***** Records provided

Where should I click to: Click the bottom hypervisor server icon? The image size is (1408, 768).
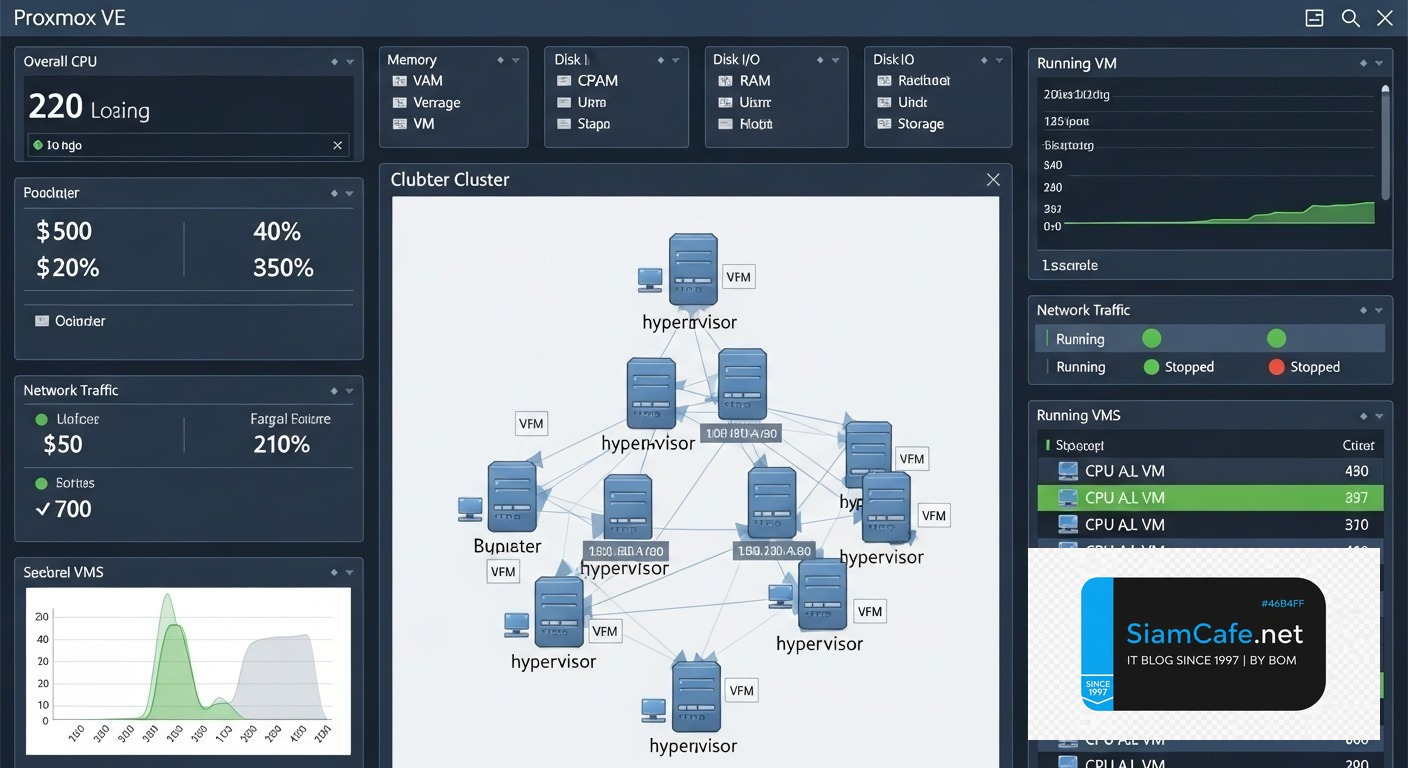coord(696,694)
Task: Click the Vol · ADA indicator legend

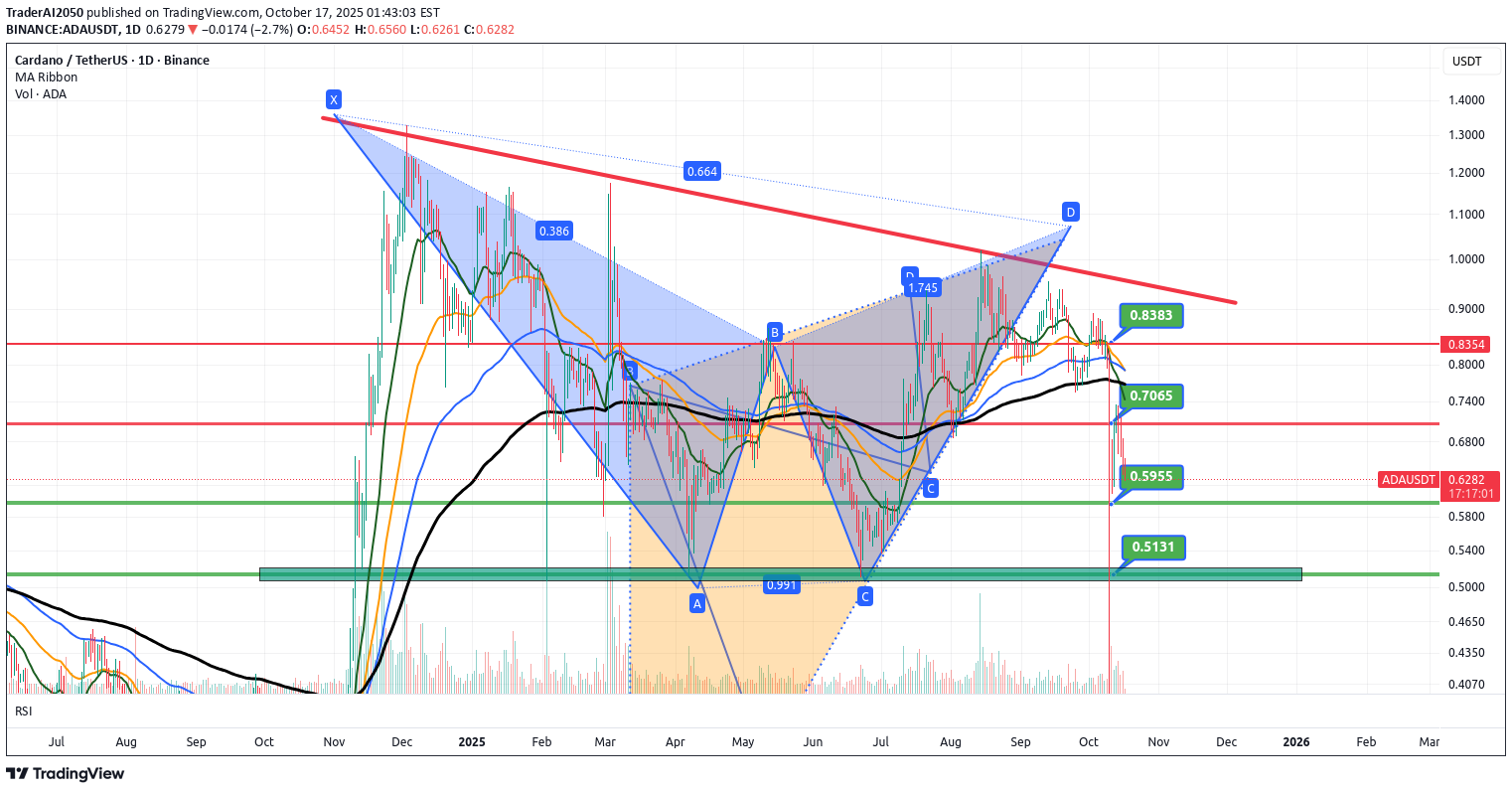Action: 41,94
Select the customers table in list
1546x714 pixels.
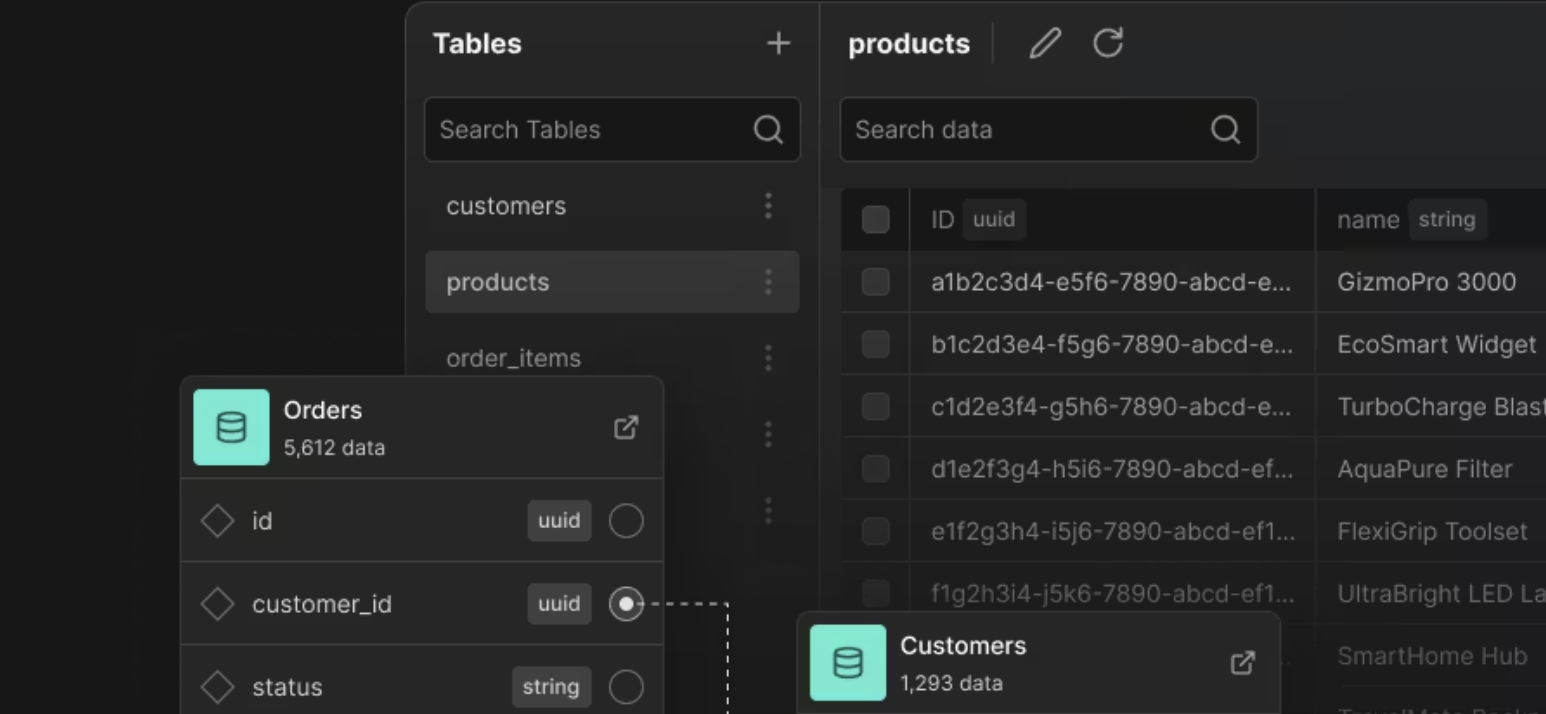pyautogui.click(x=506, y=206)
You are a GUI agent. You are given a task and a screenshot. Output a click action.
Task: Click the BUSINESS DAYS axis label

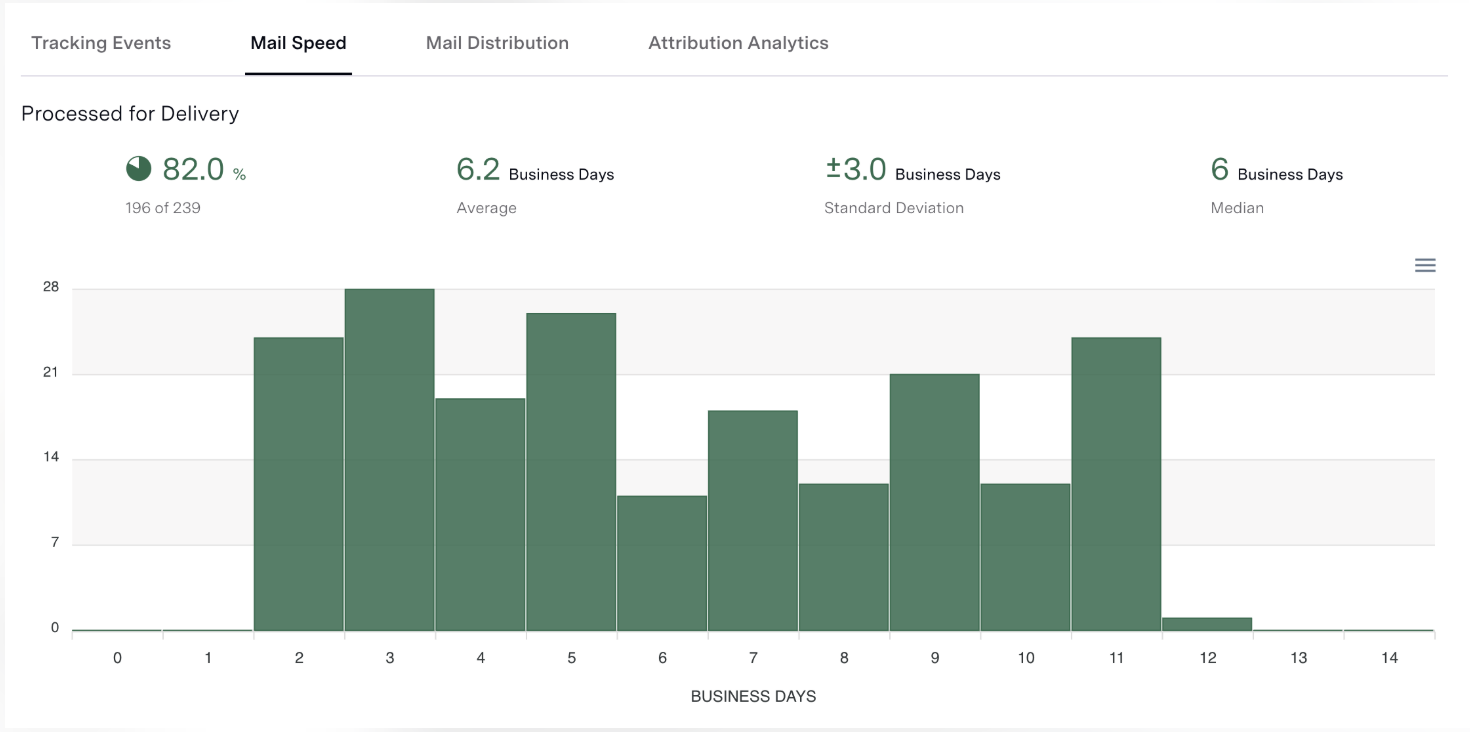753,696
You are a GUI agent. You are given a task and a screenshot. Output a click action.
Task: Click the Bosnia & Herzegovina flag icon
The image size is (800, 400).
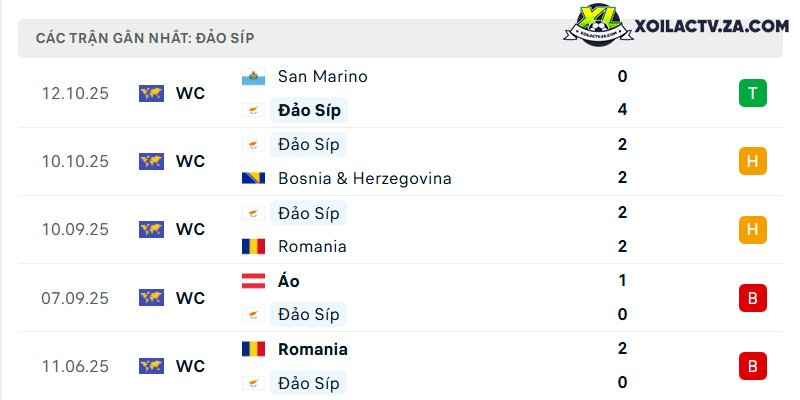click(253, 178)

**********

* The task
Please turn the rows above into a numbered list of their lines, leaving out the blank lines and the pictures.

* Final result
1. Where should I click to: Click the bottom hypervisor server icon? The image size is (1408, 768).
2. coord(696,694)
3. Task: Click the Vol · ADA indicator legend
4. Action: 41,94
5. Select the customers table in list
6. 1546x714 pixels.
7. pyautogui.click(x=506, y=206)
8. You are a GUI agent. You are given a task and a screenshot. Output a click action.
9. Task: Click the BUSINESS DAYS axis label
10. 753,696
11. You are a GUI agent. You are given a task and a screenshot. Output a click action.
12. Task: Click the Bosnia & Herzegovina flag icon
13. The image size is (800, 400).
14. click(253, 178)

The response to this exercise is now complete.